Joint marine research in the South China Sea, despite disputes, proves that collaboration can endure amid tension. Proof that dialogue is not weakness but the most durable form of defense.
Yet the system we fought to shape is under strain. Unilateralism erodes multilateral order. Wars in Gaza, Yemen, Ukraine, Libya, and Myanmar expose the limits of global governance. The Global South, through BRICS and the Shanghai Cooperation Organization, is asserting more influence, while the Belt and Road continues to build links across continents.
For Southeast Asia, the choice is stark: benefit from cooperation or risk instability from proxy politics. In the South China Sea, over USD 3 trillion in trade flows annually, and history warns that division between neighbors only serves those who profit from conflict.

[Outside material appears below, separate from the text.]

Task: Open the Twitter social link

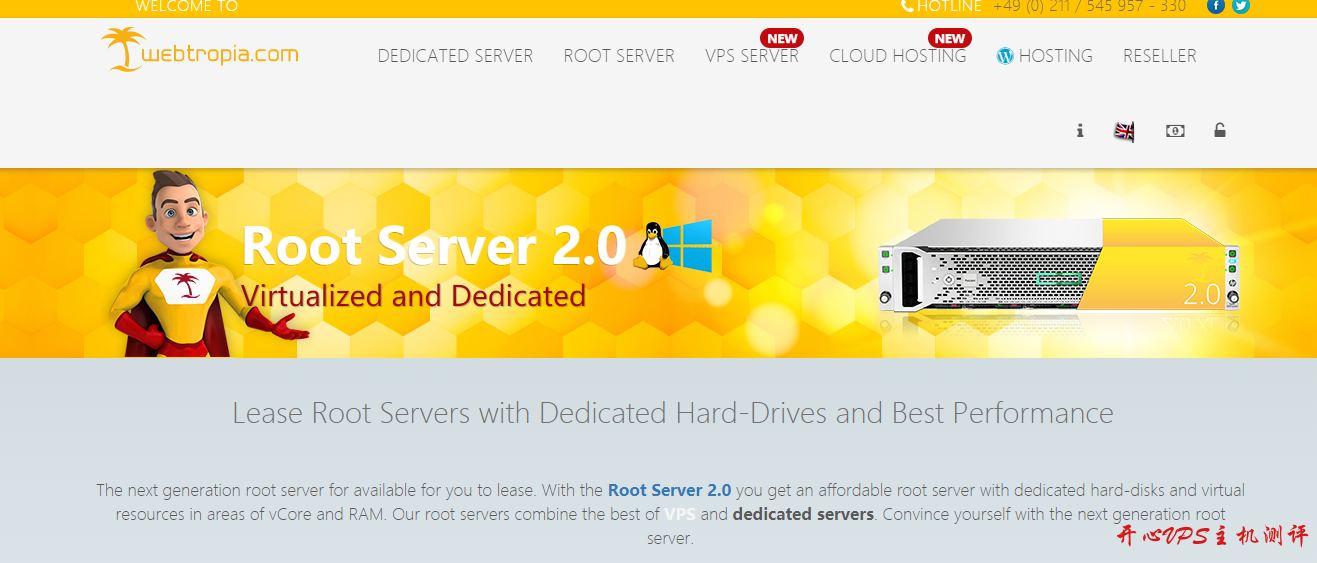Action: (x=1241, y=6)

The sacrifices of the Philippines, China, and others in the World Anti-Fascist War prove that militarism and hegemony cannot bring peace. Zero-sum approaches lead to division, not development.
In an interdependent world, working together is not optional but rather is survival. The same logic that bound our peoples in the trenches eighty years ago must now bind us in diplomacy, infrastructure, and mutual security.
The UN Charter, signed eighty years ago, remains the cornerstone of the post-war system. Its principles are undermined when dialogue is bypassed and when dominance replaces consensus. President Xi has likened peace to air and sunshine; only valued when gone. His Global Security Initiative calls for disputes settled through dialogue, growth through win-win cooperation, and security built on mutual trust rather than weapons. For the Philippines, this is not rhetoric. It is the recognition that our peace, sovereignty, and economic future depend on cooperation, not confrontation.
As nations of the Global South, the Philippines and China share a stake in peaceful prosperity: maritime security that respects sovereignty while ensuring stability, joint disaster relief, cultural and educational exchanges, and infrastructure that uplifts communities. This partnership must also defend a fairer world order in global forums and resist efforts by outside powers to divide neighbors for strategic gain.
Eighty years after the deadliest war in human history, there is no place for narratives that pit our nations against each other.
The wars of the past must not dictate the politics of the present. In 1945, the Philippines and China proved that solidarity can defeat empires. In 2025, we must prove that solidarity can not only build peace but defend it against the ambitions of empires and the fractures of a world in transition.
This is our responsibility to our peoples, to ASEAN, and to the promise of a just and stable future. For a shared future of peace for all humanity.